Six years later, in 2014, Putin invaded Ukraine for the first time, and Russian forces shot down a Malaysian commercial passenger jet, Malaysia Airlines flight MH17, in the process.
‘Anders Fogh Rasmussen, who was then the secretary-general of NATO, goes to Moscow, and says to Mr Putin, “I’ve come with a package of proposals to reform Russian NATO relations.” And Putin says to him on camera, “I don’t want to reform Russian NATO relations. I want NATO abolished.”’
Also in that year, Wilson notes, a senior Russian official came to Chatham House in London. The official said, ‘Putin is not so silly as to think that he can recreate the Soviet Union, but there is a core of the former Soviet Union that is properly ours—Belarus, Ukraine and northern Kazakhstan. And it would be nice to have it back.’
In 2018, Putin unveiled what Wilson describes as a ‘rather frightening array of new doomsday weapons, including a nuclear-armed torpedo that says, “You didn’t listen to us. Look at these weapons and listen to us now.”’
All of this was accompanied by ‘lurid and strident propaganda 24/7 on Russian television, pushing anti-Western messages,’ explains Wilson. An important part of this propaganda campaign was the idea that Ukraine is not a country or a people. ‘Putin said that very early on to George Bush. Again, we didn’t listen,’ he says.
During the past decade, Putin also accelerated the remilitarisation of Russia.
‘Under Putin, the military receives one in five roubles of revenue, but the security services and the national guard—a 350,000-strong riot police—also receive the same. So essentially three out of every five roubles of state revenue is going to control: an army to smite your foreign enemies and a domestic army to smite the traitors, the fifth column within.’
It’s therefore likely that Russia believes it is now demonstrating strength on its own terms by being able to wage what Wilson refers to as the ‘Russian way of war’.
‘There’s an expression in Russian that translates as “To be tender-hearted does not become a sword”,’ says Wilson. What this means in practice is the exercise of extreme brutality towards civilians, combined with an indifference to Russia’s own casualties.
Putin is likely to be equally indifferent, at least in the medium term, to Russia’s sanctions-induced economic suffering. Wilson argues that we shouldn’t be defining the health of the Russian economy in GDP terms.
‘Russia occupies about a fifth or a sixth of the world’s land surface. According to BHP Billiton, Russia sits on between 5% and 25% of almost everything on the planet, with exceptions like uranium and rare earths. Lake Baikal contains one-sixth of the world’s fresh water.
‘Oil and gas will remain important sources of revenue for the next 30 years. And the decline in Russia’s labour force is compensated for by Central Asian migration.’

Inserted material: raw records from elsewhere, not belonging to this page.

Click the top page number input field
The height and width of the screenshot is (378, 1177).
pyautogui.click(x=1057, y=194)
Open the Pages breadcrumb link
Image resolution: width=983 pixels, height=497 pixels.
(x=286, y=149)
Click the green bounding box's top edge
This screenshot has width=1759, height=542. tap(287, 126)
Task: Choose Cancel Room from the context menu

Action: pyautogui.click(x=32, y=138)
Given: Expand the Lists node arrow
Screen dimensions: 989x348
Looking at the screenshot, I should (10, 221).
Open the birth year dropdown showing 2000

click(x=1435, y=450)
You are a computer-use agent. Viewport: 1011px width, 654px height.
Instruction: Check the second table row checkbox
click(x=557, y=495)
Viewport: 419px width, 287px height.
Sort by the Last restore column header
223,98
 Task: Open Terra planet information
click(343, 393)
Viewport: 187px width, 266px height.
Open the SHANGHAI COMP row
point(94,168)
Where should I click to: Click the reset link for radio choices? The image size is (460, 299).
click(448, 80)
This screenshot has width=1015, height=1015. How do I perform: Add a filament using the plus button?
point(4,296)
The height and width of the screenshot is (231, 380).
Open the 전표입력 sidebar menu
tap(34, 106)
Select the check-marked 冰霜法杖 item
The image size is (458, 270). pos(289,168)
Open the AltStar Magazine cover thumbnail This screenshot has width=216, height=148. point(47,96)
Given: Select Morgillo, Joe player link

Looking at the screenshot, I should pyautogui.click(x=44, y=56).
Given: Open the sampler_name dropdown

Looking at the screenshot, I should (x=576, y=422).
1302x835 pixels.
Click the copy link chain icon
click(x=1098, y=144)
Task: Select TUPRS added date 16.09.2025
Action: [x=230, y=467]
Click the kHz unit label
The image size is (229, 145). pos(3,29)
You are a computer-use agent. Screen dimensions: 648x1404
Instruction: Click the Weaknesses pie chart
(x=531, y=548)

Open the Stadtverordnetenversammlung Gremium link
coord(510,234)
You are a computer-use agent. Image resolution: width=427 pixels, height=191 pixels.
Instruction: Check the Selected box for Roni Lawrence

On the economic front, while Russia has two big weaknesses—corruption and the brain drain of the best and brightest—Wilson says it is dangerously self-delusionary to argue that Russia has a weak economy.
Putin will also be encouraged by cracks in European support for Ukraine, as well as by the distinct lack of enthusiasm for Kyiv’s struggle among much of the developing world.
This will be feeding into the perception, endlessly peddled by Russian propaganda, that democratic nations don’t have the stomach for the Russian way of war and that Russia, as part of its exceptionalism, has an ability to suffer in a prolonged way that Western countries simply don’t have, Wilson says.
So right now, Putin may not be feeling dissatisfied with the way things are going, despite all the assertions that the invasion is a disaster for him.
According to Wilson, Russia’s Black Sea blockade and destruction of Ukrainian infrastructure means that what Putin has achieved is the probable end of Ukraine as a viable nation-state.
‘Yes, the losses have been far higher than expected, in terms of both manpower and material. Yes, the attempt to take Kyiv was a notable failure. But if you look at how Putin defines winning, it would be, if Ukraine can’t be reintegrated back into the Russian empire, then no one will have it.’